No one can grow a money tree for you, but you already have the seeds to plant your own.

The biggest secret of the ultrawealthy is that many of their fancy toys—cars, boats, houses—probably weren’t bought with their own money, at least not at first. With proper money management, anyone can finance their way to the lifestyle they want.

The key to accessing that good dough (at a low interest-rate) is pretty simple: have good credit. Now, talk of debit vs. credit might sound a little confusing at first, but it’s relatively easy once you understand the basics.

First thing’s first: what’s the difference between a debit and a credit card? Well, both are little pieces of plastic that live inside your wallet and can be used in place of Benjamins, but the similarities roughly end there.

Debit cards act like cash. When you swipe your debit card, your own money is transferred instantly from your bank account to the seller. No debt is involved. Debit cards are useful for getting money out of ATMs and they typically don’t have fees added for regular use.

Because debit cards use the money you already have, it’s important not to charge more than you have in the bank. If you do, your card may be declined or you may be charged an overdraft fee, a penalty for using more than you own.

Credit cards are based on a different principle: you’re paying with the bank’s money. This is how the wealthy appear even wealthier. Buying on credit allows you to make purchases now and pay them off when you’re ready. At the end of each month, you can pay either the total amount or minimum amount required on the account to avoid late fees. Credit cards often come with perks, like cash back or freebies (helloo Amazon Prime Student!).

An important facet of financial freedom is having a good credit score. A credit score is essentially a measure of trust, and paying your credit card bill on time is one way to build it. Banks, insurance companies, and landlords want to know if you’ve made good financial choices in the past and paid back owed money on time. Does the car dealership trust you to pay back the loan on that Ferrari? Your credit score will give them a good idea.

This fancy little number increases as you build good credit or decreases if you miss out on payments. Having a high credit score opens a lot of doors, from getting a better house loan to landing a job. Debit cards don’t affect your credit score, but using a credit card wisely can help you build it.
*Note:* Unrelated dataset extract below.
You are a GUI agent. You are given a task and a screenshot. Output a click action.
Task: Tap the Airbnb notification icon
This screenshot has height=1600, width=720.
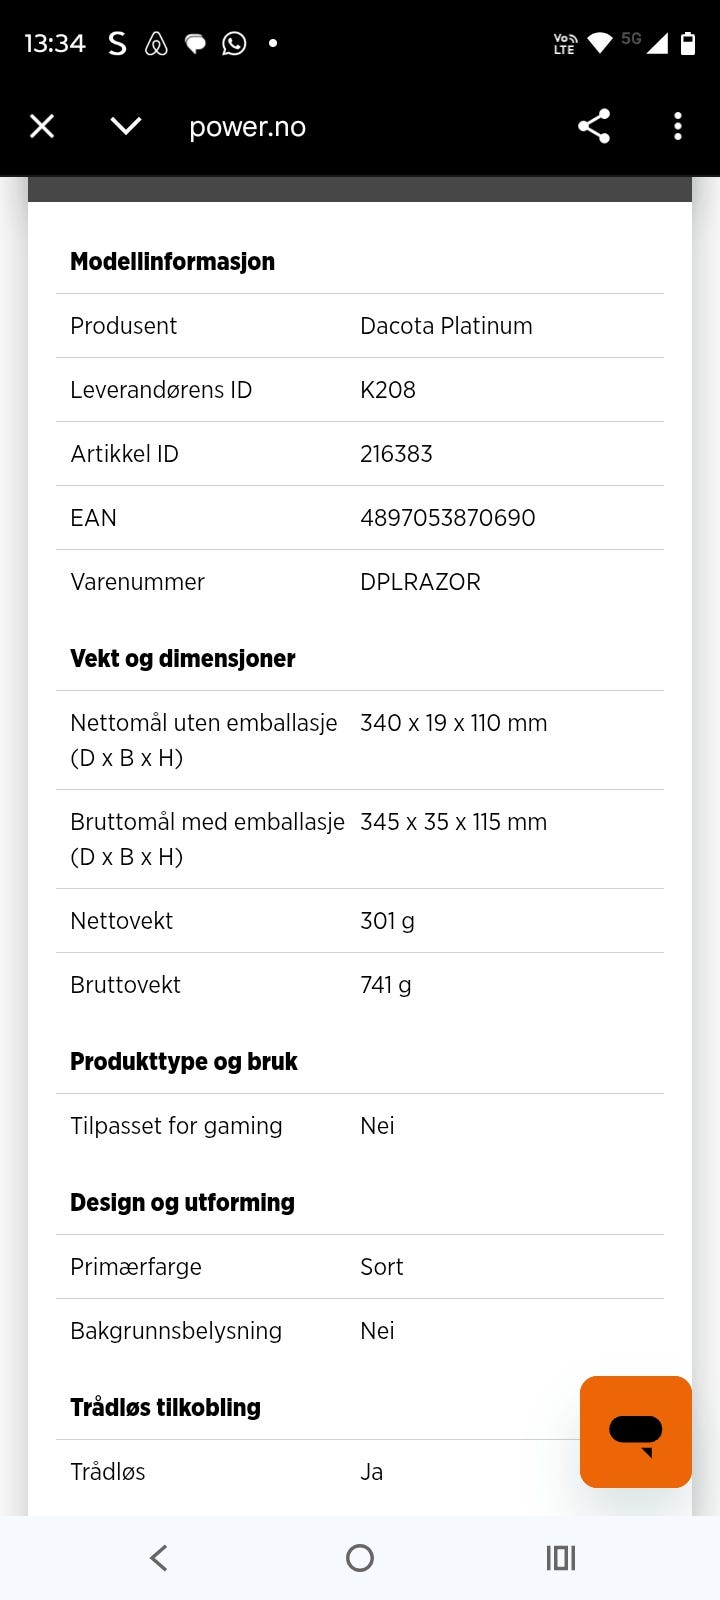click(156, 43)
Beyond building a credit score, credit cards typically have more built-in security than debit cards. Unauthorized purchases or fraudulent charges on your card are covered by credit card companies and typically reimbursed much faster than debit cards. Credit cards often come with insurance on purchases and may even insure your cell phone.  They’re also great for emergencies. Next time you get a flat tire on your new car, you can charge the towing fee to your credit card and pay it off later.

Because credit involves money that is not your own, it’s important to use credit cards responsibly. This means only charging what you can afford to pay back and being mindful of taking on debt. As rapper Kendrick Lamar sings, “Money trees is the perfect place for shade.” In order to grow your tree, however, you must regularly water the roots.
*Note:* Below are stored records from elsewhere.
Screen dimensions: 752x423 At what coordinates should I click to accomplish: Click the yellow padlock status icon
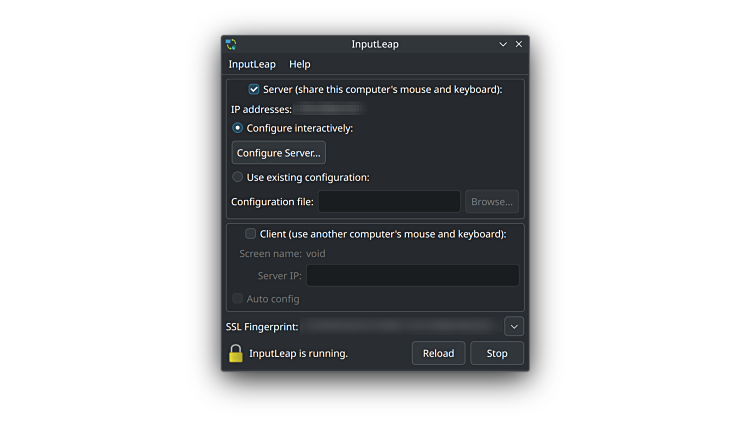tap(236, 353)
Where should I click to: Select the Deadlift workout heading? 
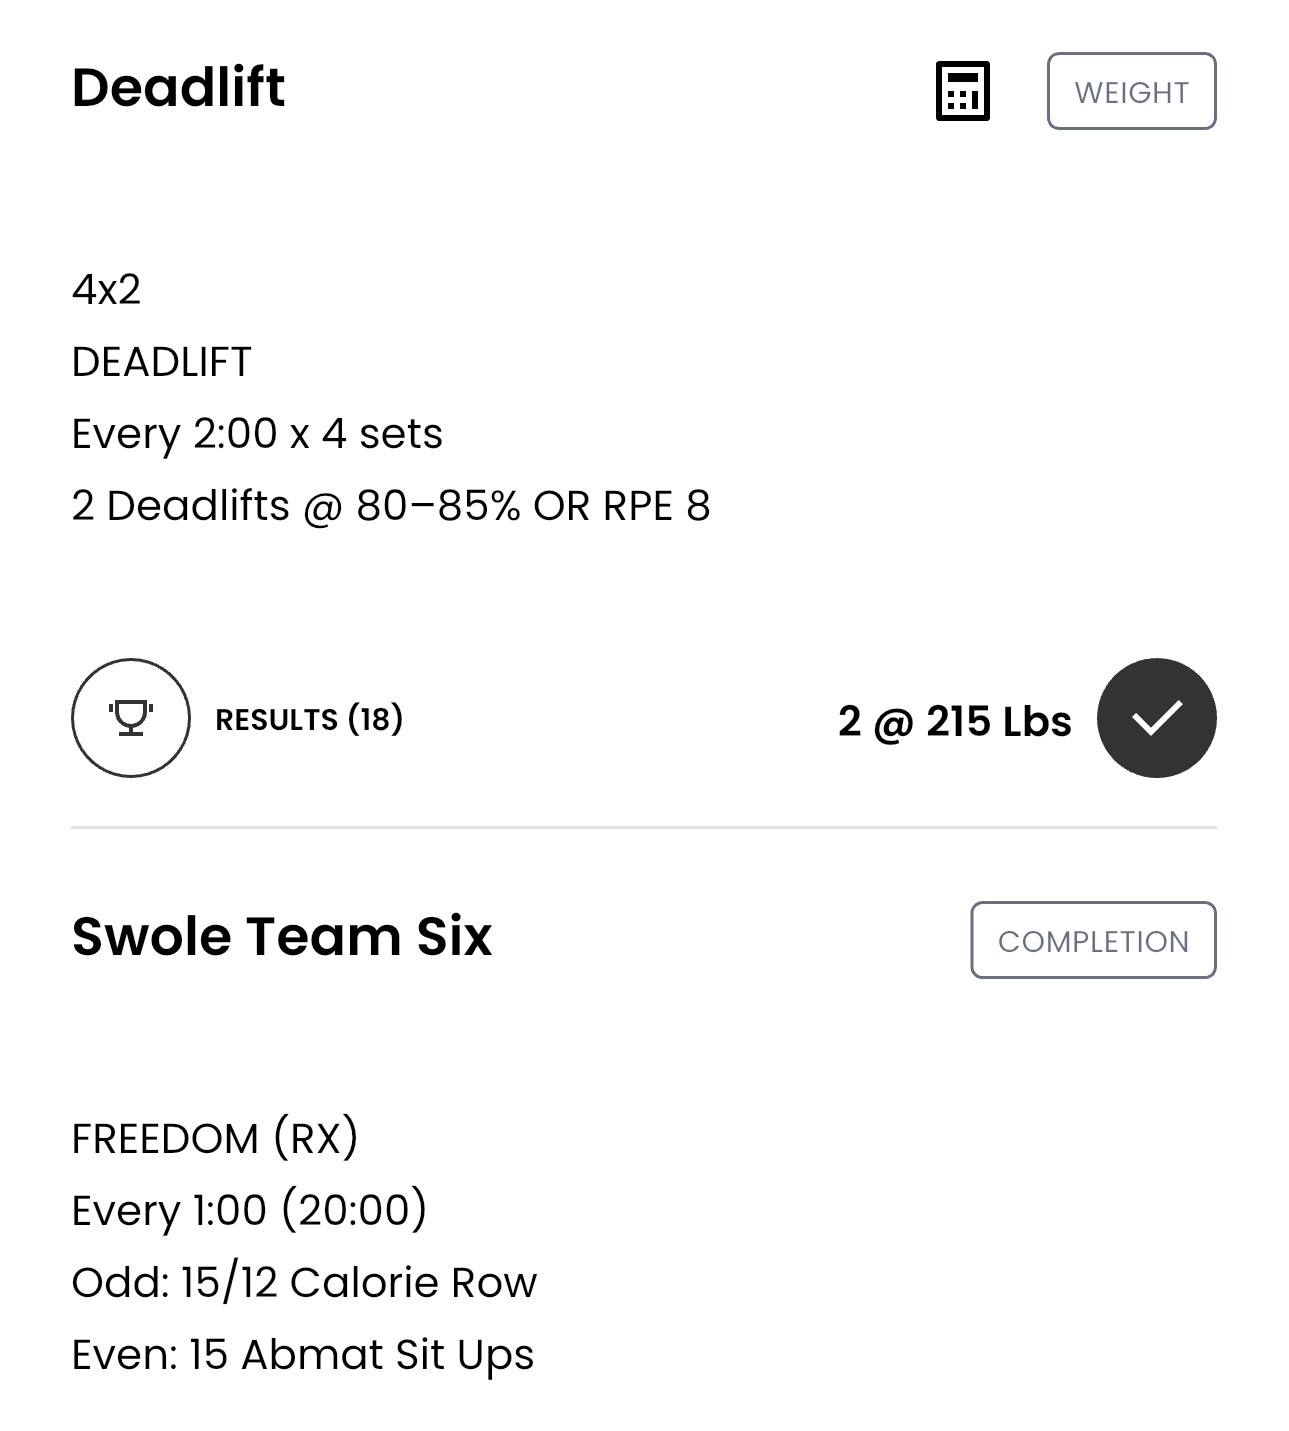(x=178, y=87)
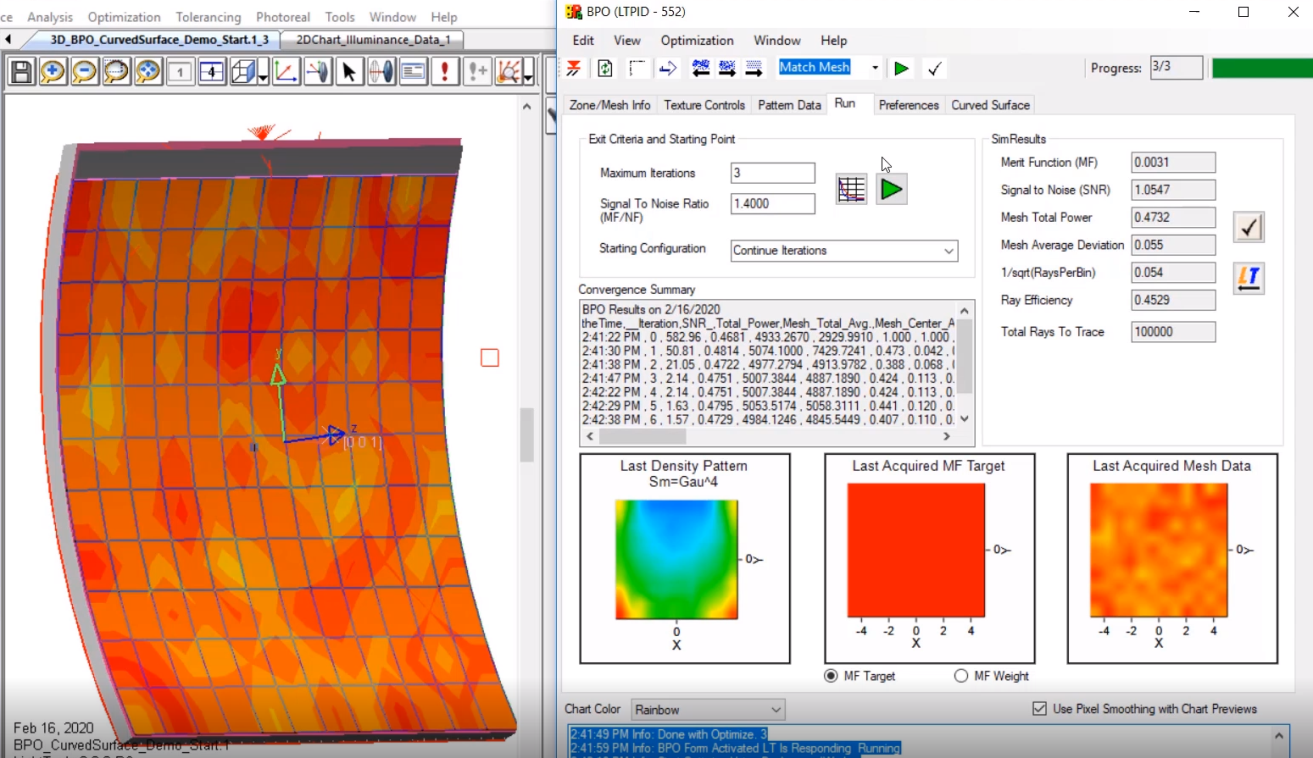Click the checkmark button in SimResults
1313x758 pixels.
pos(1248,227)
Do your best to pay off your credit card bill as quickly as possible so the interest doesn’t add up over time.

Choosing when to use a debit or credit card is up to you. Many people prefer to use credit cards when traveling to earn rewards and to maintain the extra layer of security against fraud. Credit cards can also be useful for bigger purchases that you can’t pay off in full right away. Debit cards are handy for any situation in which you would normally pay cash or for purchases where you don’t want to receive a bill. Finding a system that matches your comfort level while also building your credit score is the best way to go.

Legendary investor Warren Buffet echoed Lamar’s sentiments when he said, “Someone’s sitting in the shade today because someone planted a tree a long time ago.” In other words, developing responsible money habits like building good credit can have large returns in the long run.

Both debit and credit cards are useful to own, and most people have both. It’s great to get financially savvy early on so that you can plant your own money tree and benefit for years to come.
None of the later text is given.